The apparatus according to claim 9, wherein said signal selecting unit selects one of the vital sign signals outputted from the plurality of leads as the analysis signal: selecting a quality from the vital sign signals outputted from the plurality of leads The best vital sign signal is used as the analysis signal;

The judging unit judges that the current analysis signal is abnormal, and the signal selection unit selects the vital sign signal outputted by the other one lead as the analysis signal: the signal selection unit selects the best quality one of the vital sign signals output by the other leads as the analysis signal.
The device according to claim 9 or 10, wherein the determining unit determines whether the current analysis signal is abnormal: the determining unit obtains a parameter of the vital sign signal according to the current analysis signal, and the parameter and the parameter The threshold is compared to determine whether the parameter satisfies the threshold condition.
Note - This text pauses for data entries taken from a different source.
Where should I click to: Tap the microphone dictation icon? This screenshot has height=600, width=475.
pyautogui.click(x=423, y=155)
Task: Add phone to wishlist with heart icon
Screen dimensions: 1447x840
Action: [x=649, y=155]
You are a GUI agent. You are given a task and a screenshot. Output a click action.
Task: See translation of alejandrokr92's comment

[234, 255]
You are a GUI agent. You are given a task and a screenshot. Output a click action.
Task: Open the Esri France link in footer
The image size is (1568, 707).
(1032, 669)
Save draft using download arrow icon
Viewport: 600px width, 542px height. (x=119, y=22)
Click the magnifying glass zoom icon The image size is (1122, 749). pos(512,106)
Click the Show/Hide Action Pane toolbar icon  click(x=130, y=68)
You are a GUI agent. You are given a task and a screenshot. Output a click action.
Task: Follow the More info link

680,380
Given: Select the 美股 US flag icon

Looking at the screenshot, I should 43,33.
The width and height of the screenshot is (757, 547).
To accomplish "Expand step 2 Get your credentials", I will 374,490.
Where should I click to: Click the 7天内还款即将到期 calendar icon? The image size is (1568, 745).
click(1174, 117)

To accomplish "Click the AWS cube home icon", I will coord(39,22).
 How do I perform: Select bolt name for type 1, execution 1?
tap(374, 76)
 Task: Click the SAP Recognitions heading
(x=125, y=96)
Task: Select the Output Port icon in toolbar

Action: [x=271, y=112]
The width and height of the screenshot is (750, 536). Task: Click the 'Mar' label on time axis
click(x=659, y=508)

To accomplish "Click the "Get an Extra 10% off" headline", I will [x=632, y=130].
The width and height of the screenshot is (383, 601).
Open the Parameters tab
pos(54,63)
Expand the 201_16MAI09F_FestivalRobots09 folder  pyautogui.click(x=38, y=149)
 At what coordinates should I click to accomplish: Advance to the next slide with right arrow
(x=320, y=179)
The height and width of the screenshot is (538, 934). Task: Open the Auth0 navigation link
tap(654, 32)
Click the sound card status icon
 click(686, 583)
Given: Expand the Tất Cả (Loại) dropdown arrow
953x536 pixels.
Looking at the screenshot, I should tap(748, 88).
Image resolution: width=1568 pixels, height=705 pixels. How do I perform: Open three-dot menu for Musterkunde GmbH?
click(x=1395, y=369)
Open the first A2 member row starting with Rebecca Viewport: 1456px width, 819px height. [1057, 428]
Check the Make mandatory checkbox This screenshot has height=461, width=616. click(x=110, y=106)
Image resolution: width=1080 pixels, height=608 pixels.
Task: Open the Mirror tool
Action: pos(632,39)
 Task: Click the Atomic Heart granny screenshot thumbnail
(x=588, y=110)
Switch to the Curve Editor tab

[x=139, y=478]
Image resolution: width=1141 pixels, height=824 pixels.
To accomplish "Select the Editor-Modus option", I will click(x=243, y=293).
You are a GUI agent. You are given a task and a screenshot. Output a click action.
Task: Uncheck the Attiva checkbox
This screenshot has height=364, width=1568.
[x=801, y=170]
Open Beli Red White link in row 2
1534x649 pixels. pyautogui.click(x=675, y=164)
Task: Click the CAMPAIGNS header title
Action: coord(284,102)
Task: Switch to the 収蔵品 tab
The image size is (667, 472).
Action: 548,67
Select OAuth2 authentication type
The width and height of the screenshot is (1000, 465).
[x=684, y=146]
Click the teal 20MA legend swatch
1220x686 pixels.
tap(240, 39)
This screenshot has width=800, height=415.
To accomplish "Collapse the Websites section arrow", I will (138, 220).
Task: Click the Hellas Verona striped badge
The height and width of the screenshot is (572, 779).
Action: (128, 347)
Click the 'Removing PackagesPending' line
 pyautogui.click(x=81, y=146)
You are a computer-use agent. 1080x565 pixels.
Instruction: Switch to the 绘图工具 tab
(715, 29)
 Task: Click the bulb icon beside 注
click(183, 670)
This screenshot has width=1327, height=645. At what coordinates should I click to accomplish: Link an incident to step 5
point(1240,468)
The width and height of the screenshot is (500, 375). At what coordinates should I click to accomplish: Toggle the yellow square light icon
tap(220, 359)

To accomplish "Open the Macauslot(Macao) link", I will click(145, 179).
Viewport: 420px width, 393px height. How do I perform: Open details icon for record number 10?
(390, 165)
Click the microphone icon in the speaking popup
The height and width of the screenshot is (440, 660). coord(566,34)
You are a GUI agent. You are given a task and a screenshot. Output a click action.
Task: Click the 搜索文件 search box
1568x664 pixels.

If it is satisfied, it is determined that the current lead is normal, and if not, it is determined to be the current lead abnormality; the parameter includes the amplitude, slope or signal to noise ratio of the vital sign signal.
The apparatus according to claim 10, further comprising an adaptive filtering unit disposed between the signal acquisition unit and the signal selection unit for adaptively filtering the collected vital sign signals.
The apparatus according to claim 12, wherein said adaptive filtering unit is configured to acquire the frequency of the vital sign signal and the interference signal in real time, according to the frequency characteristics of the vital sign signal and the interference signal, and detect the frequency of the interference signal in real time. The change adaptively adjusts the filtered average points, and adaptively filters the vital sign signals by the filtered average points.
The apparatus according to claim 12, further comprising a parameter threshold adjusting unit connected between the adaptive filtering unit and the determining unit, wherein the parameter threshold adjusting unit is configured to perform attenuation characteristic according to the adaptive filtering unit And/or the characteristics of the detected object adaptively adjust the parameter threshold.
The device according to claim 14, wherein the vital sign signal is an impedance respiration signal, and the interference signal is a cardiac signal; the filtered average point is a ratio of an impedance respiration signal frequency to a real-time detected cardiac signal frequency. .
The device according to claim 15, wherein the parameter threshold adjusting unit is configured to adaptively adjust the parameter threshold according to an attenuation characteristic of the adaptive filtering unit and/or a feature of the detected object. : the parameter threshold adjustment unit according to the formula

TH=TH 0 *(ab*HR/minHR)

The parameter threshold is adaptively adjusted, wherein TH is an adaptively adjusted parameter threshold, TH 0 is an initial parameter threshold, a and b are preset fitting systems, HR is a real-time detected heart rate value, and minHR is based on The minimum heart rate value set in advance by the feature of the detected object.
A monitor characterized by comprising:

a plurality of leads for detecting and outputting vital sign signals;

a host coupled to an output of the lead, the host including a processor for monitoring analysis and processing of the vital sign signal and information for monitoring analysis and processing of the vital sign signal by the display processor Display

The processor includes the multi-lead signal automatic switching device of any one of claims 9-16.